C’est à présent au tour de Cult Of Luna et le public semble conquis par leur doom varié et rythmé. Personnellement, cela ne me dérange pas, mais je ne suis pas transportée. Je partais un peu dans le même état d’esprit à l’approche du concert de Children Of Bodom, les ayant déjà vus trois fois sans y prendre réellement de plaisir. Mais ce soir, je trouve ça super ! Outre la bonne humeur apparente des musiciens et l’excellente ambiance qui émane du public, on entend absolument tous les instruments distinctement.
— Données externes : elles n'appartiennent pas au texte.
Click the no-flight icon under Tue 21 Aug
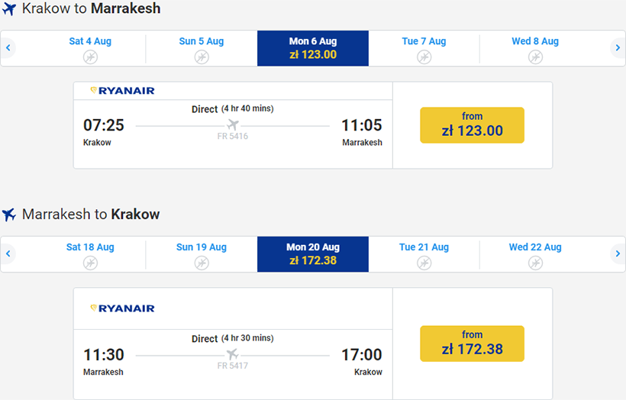(424, 263)
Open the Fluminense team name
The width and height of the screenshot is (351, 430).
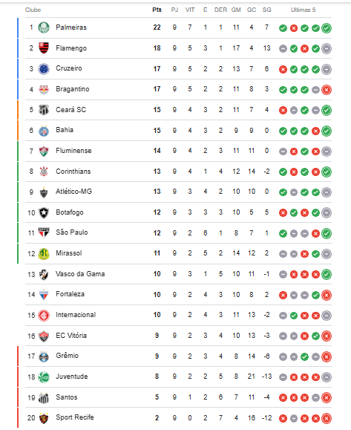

Je n’en reviens pas ! Le choix de setlist était aussi judicieux, le groupe naviguant habilement entre ses hymnes, parmi lesquels on compte notamment « Are You Dead Yet », « In Your Face » ou encore « Downfall », et ses nouveaux morceaux issus de son dernier album, « Hexed », sorti en mars dernier.

Bloodbath a beau être une référence du death metal, je n’y connais rien et je ne sais vraiment pas à quoi m’attendre en voyant débarquer ces drôles de types ensanglantés. Pour la première fois de la journée, les lumières sont catastrophiques, la dominante est rouge et les fumigènes n’arrangent rien. Je râle un peu, mais au-delà de ça, j’en prends plein les oreilles. Quelle ambiance, quelle énergie ! Je ne suis pas certaine d’avoir tout compris, mais j’ai adoré cette prestation.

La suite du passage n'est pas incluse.